> [Problem]
Could you print the lines that run from the one containing "You are a GUI" through the last line, including both ends, and leave out the pictures?

> [Input rows]

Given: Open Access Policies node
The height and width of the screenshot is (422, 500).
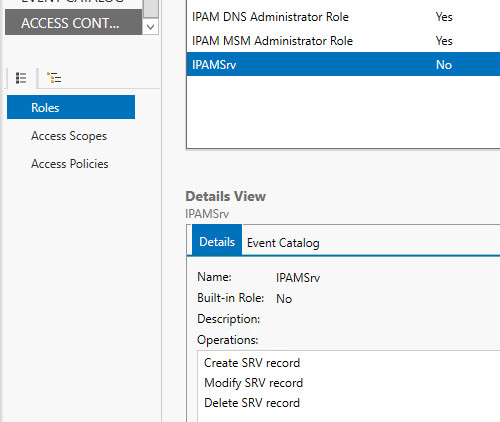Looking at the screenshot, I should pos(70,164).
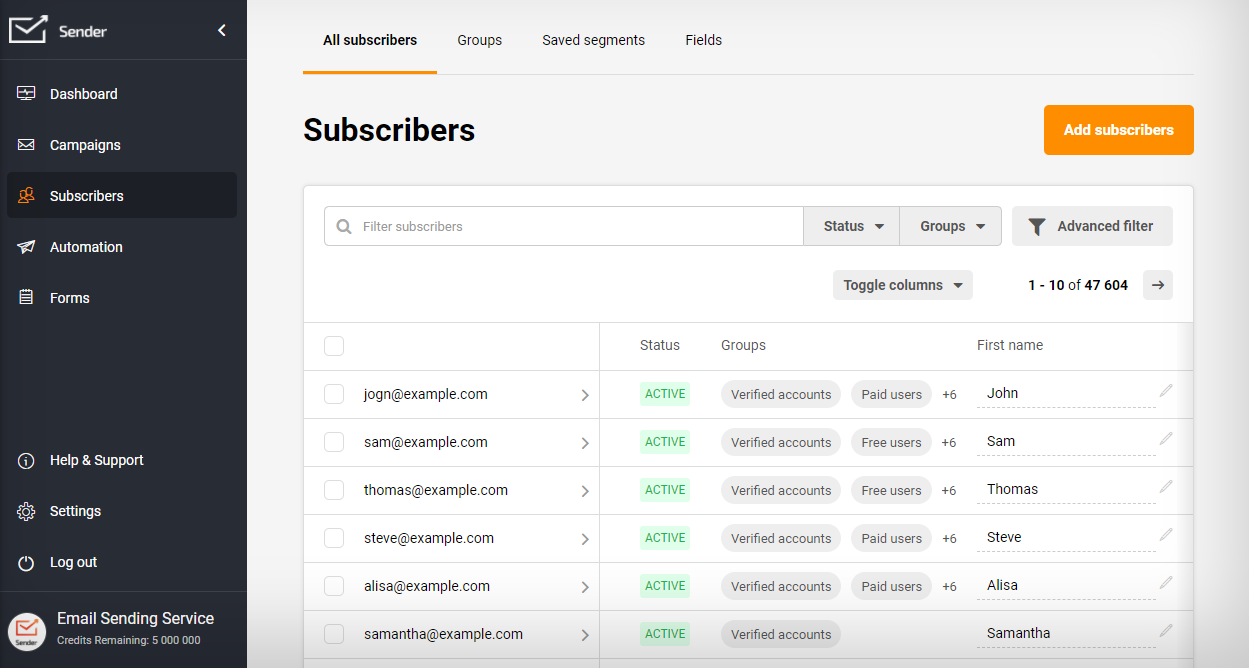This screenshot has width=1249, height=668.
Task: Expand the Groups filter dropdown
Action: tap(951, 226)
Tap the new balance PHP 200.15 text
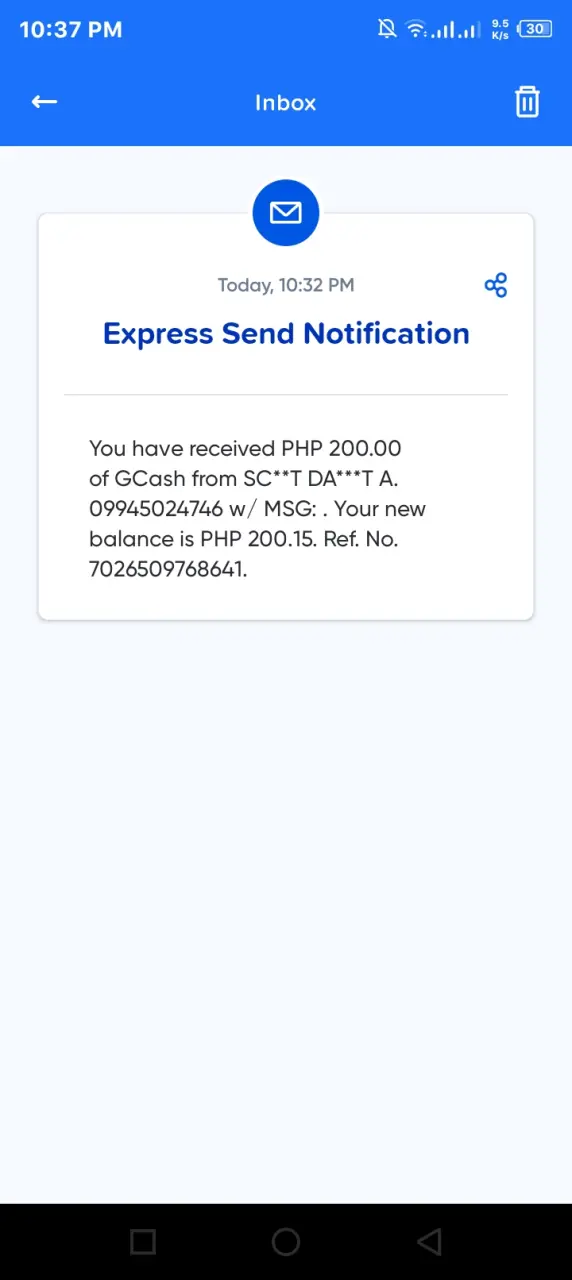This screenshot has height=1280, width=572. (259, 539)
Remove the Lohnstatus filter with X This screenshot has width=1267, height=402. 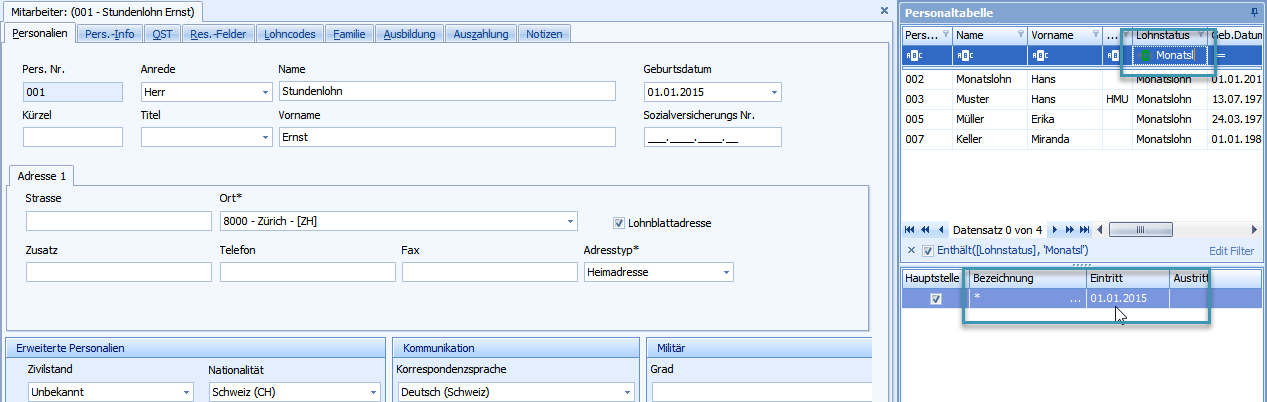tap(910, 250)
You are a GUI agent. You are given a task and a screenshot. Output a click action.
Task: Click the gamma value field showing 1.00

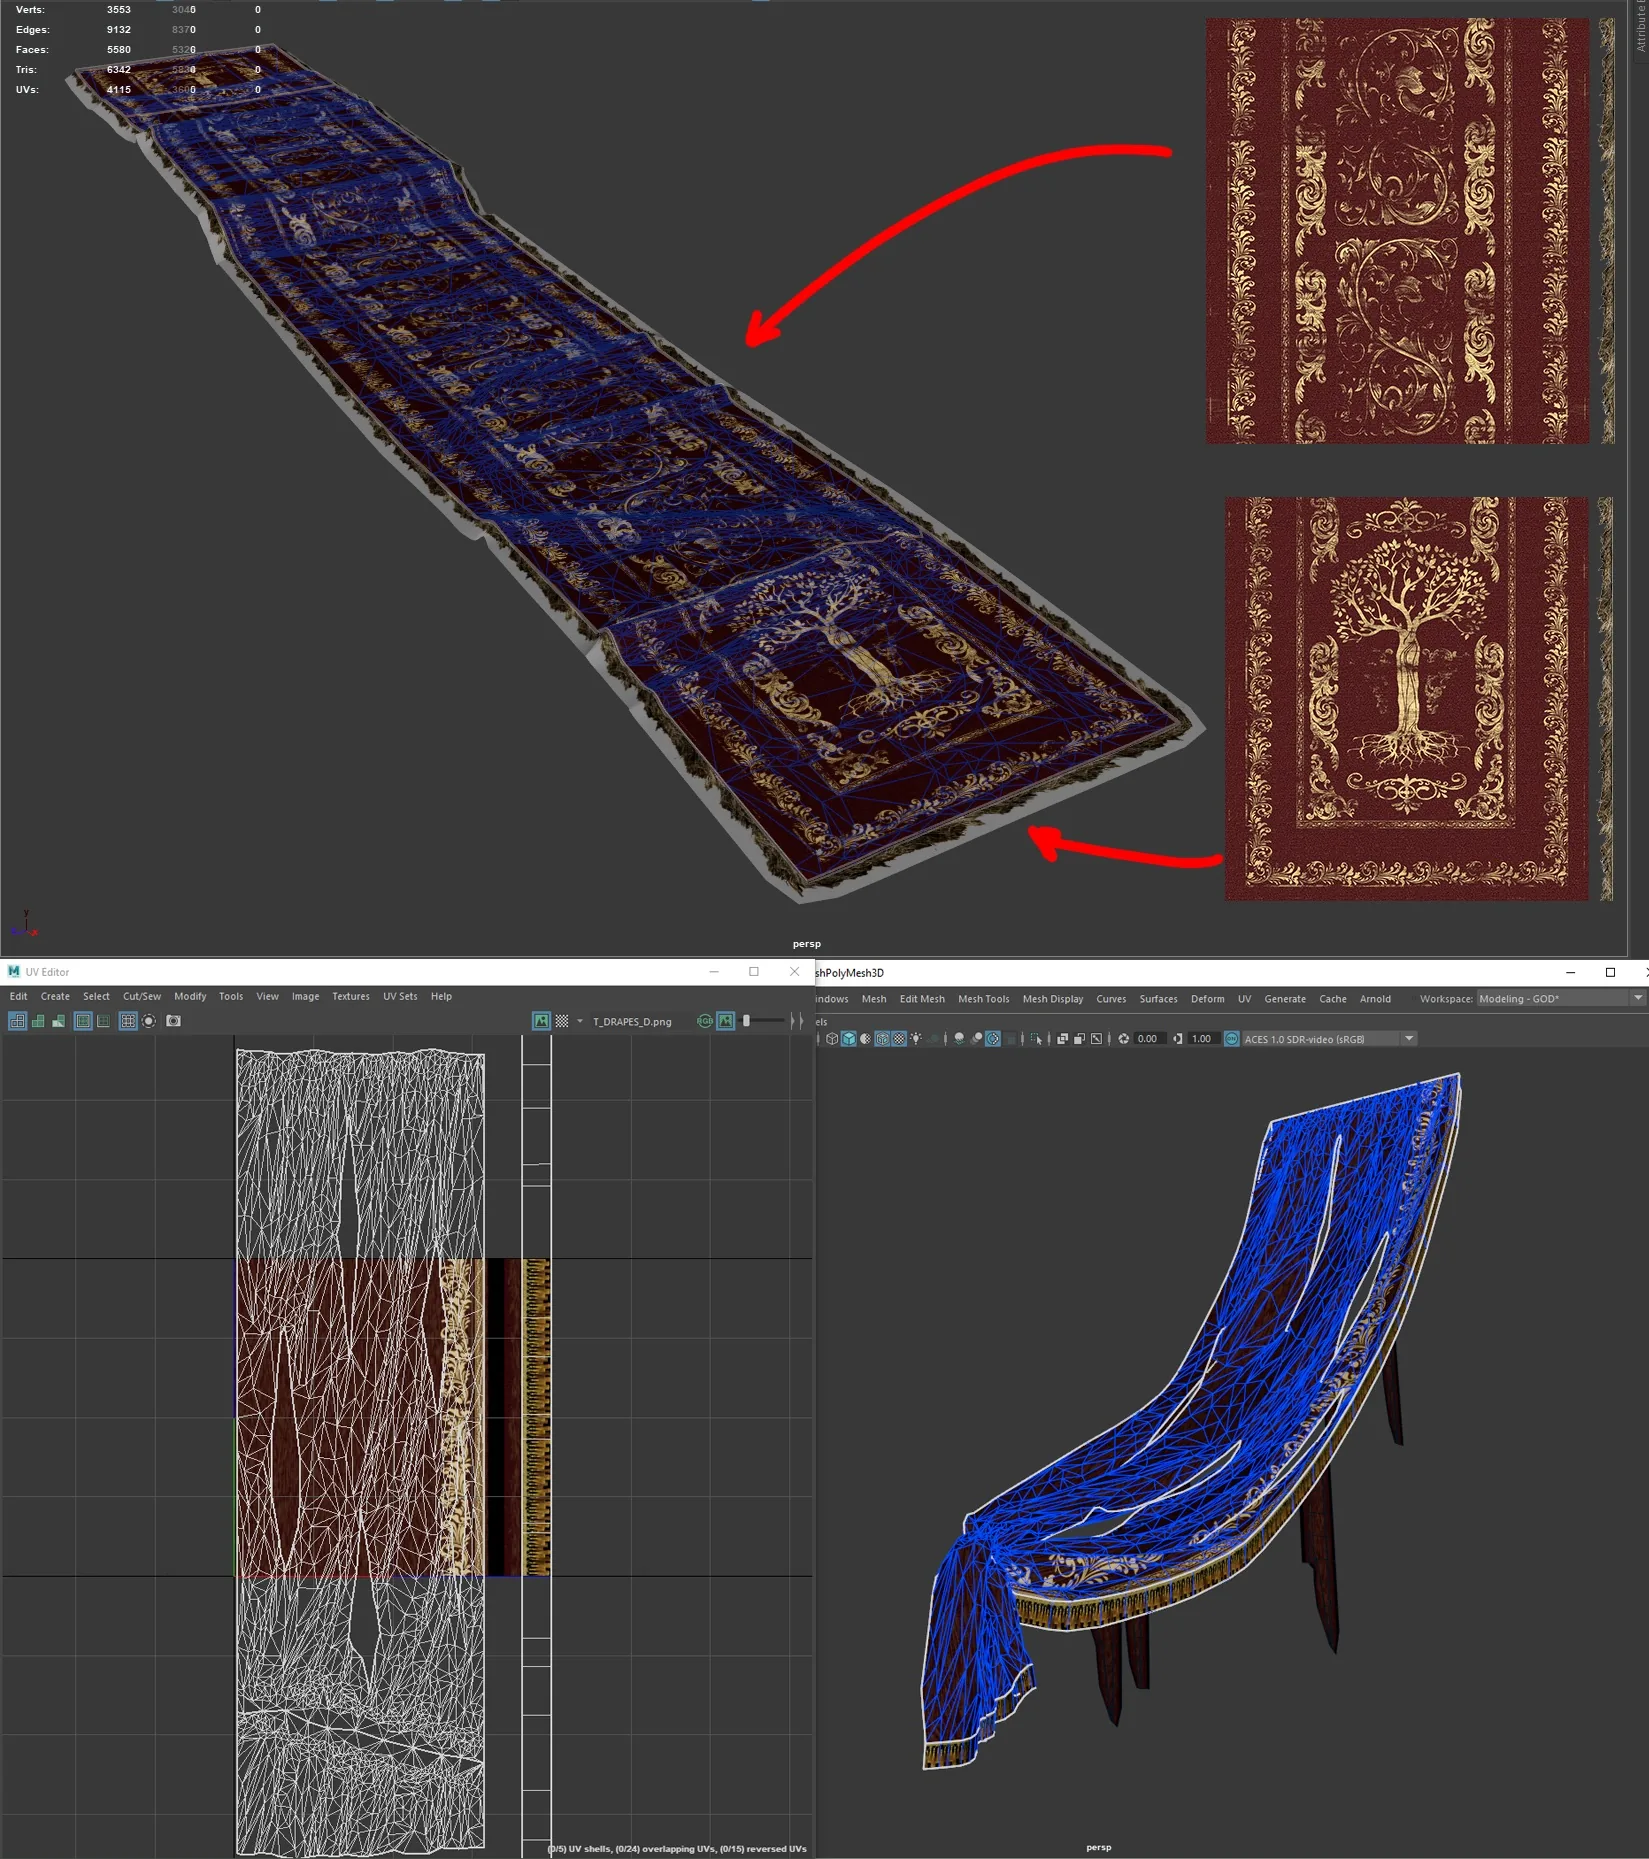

> [Response to the task]
You are a GUI agent. You are given a task and a screenshot. Output a click action.
Task: Click the gamma value field showing 1.00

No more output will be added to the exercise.